[Records from a data collection]
■ ■ ■ ■

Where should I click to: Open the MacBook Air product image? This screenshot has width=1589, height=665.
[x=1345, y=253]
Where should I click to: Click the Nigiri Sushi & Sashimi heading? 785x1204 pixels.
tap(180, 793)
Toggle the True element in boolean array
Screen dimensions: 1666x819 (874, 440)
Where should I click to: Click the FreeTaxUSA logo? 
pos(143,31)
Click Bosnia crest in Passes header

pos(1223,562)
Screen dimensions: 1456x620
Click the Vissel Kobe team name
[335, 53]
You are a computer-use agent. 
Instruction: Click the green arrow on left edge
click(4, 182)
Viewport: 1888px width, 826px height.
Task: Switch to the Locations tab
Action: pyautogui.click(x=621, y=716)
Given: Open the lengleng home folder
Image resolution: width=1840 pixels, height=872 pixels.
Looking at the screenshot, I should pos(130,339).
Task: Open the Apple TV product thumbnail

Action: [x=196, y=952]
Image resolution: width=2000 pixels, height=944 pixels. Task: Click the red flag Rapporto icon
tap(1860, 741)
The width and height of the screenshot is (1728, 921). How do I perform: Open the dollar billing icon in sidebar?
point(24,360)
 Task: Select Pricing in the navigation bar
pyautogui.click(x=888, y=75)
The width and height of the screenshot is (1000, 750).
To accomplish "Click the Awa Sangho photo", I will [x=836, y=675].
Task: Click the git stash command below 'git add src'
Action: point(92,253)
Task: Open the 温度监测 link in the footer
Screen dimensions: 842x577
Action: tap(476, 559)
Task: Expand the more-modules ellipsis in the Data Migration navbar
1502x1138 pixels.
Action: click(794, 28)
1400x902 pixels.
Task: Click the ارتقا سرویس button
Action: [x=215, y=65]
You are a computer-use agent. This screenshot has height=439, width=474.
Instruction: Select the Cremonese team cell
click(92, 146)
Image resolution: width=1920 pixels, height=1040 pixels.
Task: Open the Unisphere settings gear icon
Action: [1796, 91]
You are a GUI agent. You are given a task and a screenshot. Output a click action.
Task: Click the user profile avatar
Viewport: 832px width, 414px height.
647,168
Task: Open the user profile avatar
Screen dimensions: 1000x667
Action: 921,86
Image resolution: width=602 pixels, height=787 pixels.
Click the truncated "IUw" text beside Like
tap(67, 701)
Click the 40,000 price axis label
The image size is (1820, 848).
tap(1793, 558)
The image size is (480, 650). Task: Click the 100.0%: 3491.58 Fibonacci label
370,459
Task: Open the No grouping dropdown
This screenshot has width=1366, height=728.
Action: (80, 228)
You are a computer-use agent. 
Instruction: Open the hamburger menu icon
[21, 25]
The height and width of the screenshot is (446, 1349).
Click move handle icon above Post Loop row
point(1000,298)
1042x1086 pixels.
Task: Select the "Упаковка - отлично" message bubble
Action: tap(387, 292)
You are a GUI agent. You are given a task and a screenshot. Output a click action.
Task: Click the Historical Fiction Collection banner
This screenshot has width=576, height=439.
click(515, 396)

■ ■ ■ ■

*What you will do*: Would you please copy exactly the part of the entries above that begins at the line containing "1502x1138 pixels." and ends at the line containing "You are a computer-use agent. This", both lines included?

*Response to the task*:
1502x1138 pixels.
Action: click(794, 28)
1400x902 pixels.
Task: Click the ارتقا سرویس button
Action: [x=215, y=65]
You are a computer-use agent. This screenshot has height=439, width=474.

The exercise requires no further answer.